「自然に遊びに行く」という矛盾

人は、人間社会は、多くの矛盾を抱えながら生きている。
数多ある矛盾のうち、個人的に結構心苦しくなるものの一つに、「自然に遊び行く」という行為にまつわる矛盾がある。

新型コロナによる影響だろうか、どこか、人々の中で「自然」に対する関心と欲求が高まっているように見える。私的には、素晴らしいことだと思う。
都市型の生活に埋没する中で都市の論理に捕縛された精神性と常識を、自然はすっと緩め、時に新たな視座への道筋を示してくれる。持続可能な社会の実現に向けて取り組んでいくことが、人類全体に共通する新たな大きな物語になりつつあると言っても過言ではない昨今においては、特に、それは意義深いものであると言えるだろう。
と、そんな小難しい話は無しにしても、自然で過ごす時間は、単純に、楽しいし、心地よい。自然に触れる時間を一定量確保することで、自身のQOLはより高くなると思っている。

要するに、自然で過ごす時間は、良い。

一方で、看過できない副作用がある。

そのうちの1つは、化石燃料を使用することによる問題だ。
都市部を主たる居住空間とする自身にとっては、好ましい自然のフィールドは徒歩や自転車で行ける圏内にない。必然的に、化石燃料を使用して現地に赴くこととなる。
エネルギーが枯渇することによって将来的に人類が苦しむというだけであれば、(将来世代に対する責任問題はありつつも)人類単位で見た時には自滅の様相を呈しているだけなので、私的には納得でき得る帰結だと思っている。
一方、温暖化が環境“破壊”に繋がるという前提、また、二酸化炭素が温暖化を進行させているという前提に立つならば、話は変わってくる。自然環境は、人類だけの所有物ではないからだ。
自然を希求する移動によって、二酸化炭素は排出され、私たちは自然環境を損ねてしまう。倒錯してしまった愛情の様に、自然を愛し求めるがゆえに、自然を破壊してしまうのだ。
「楽しかった」「自然ってやっぱいいよな」と愉快になっている最中、実は、その足で、自然を踏みにじってしまっているのかもしれない。

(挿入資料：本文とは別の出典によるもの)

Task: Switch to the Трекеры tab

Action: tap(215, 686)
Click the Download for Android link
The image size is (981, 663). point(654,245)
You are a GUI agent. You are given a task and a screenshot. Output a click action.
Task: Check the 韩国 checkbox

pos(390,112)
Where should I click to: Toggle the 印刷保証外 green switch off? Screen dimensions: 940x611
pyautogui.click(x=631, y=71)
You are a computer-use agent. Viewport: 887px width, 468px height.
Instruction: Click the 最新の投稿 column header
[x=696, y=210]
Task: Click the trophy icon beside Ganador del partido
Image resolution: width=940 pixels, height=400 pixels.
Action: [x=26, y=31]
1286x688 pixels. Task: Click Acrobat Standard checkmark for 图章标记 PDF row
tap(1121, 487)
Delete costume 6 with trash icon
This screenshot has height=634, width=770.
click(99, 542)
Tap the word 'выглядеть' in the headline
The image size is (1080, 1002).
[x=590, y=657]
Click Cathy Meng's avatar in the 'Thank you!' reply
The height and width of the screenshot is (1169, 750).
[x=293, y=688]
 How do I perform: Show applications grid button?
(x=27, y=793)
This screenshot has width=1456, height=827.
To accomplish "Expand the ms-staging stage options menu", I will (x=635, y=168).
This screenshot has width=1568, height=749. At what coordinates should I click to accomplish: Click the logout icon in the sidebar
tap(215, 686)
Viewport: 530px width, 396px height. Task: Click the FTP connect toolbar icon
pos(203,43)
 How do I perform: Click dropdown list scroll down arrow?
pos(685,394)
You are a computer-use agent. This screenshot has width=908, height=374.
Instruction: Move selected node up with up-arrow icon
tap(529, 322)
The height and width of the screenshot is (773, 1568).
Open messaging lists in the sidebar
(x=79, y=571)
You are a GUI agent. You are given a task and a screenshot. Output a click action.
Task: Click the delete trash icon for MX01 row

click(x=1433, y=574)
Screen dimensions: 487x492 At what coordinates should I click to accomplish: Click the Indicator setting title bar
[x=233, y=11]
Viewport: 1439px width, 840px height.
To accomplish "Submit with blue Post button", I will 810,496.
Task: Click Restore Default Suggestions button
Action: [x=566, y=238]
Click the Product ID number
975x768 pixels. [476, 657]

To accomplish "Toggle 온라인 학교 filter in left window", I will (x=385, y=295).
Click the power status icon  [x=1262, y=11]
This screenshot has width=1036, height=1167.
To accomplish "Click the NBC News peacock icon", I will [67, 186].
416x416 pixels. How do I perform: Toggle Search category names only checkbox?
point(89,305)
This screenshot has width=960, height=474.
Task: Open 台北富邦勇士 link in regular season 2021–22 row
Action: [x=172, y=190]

このようにして、自然と離れたフィールドに住む人間が、自然との触れ合いを求めた時に、悲しい矛盾は起こってしまう。

個人的には、「できるだけ長く現地で滞在する(日帰りでは極力いかない)」「多人数で行く際には、できるだけ同じ車に乗って行く」といった、雀の涙のような努力を介して、言わば“コストパフォーマンス”を向上しようと試みてはいる。だが、たかがしれている。

核分裂や核融合といった、また別の角度から環境を“破壊”し得るような技術に頼るのではなく、真に持続可能なエネルギー社会になれば、この罪悪感は消え去るのかもしれない。
ほぼ他力本願ながら、一刻も早くそうなって欲しいと切に願っている。

とはいえ、この自己矛盾に伴う罪悪感が、理性を持った存在が「生きる」ということの、本質を提示しているようにも見える。

業の深い人間として、その罪を少しでも濯ぐべくどう生きていくのか。
心苦しくはあるが、これが現代社会に通奏低音として響く価値観なのかもしれない。そんな風にも、思えてきた。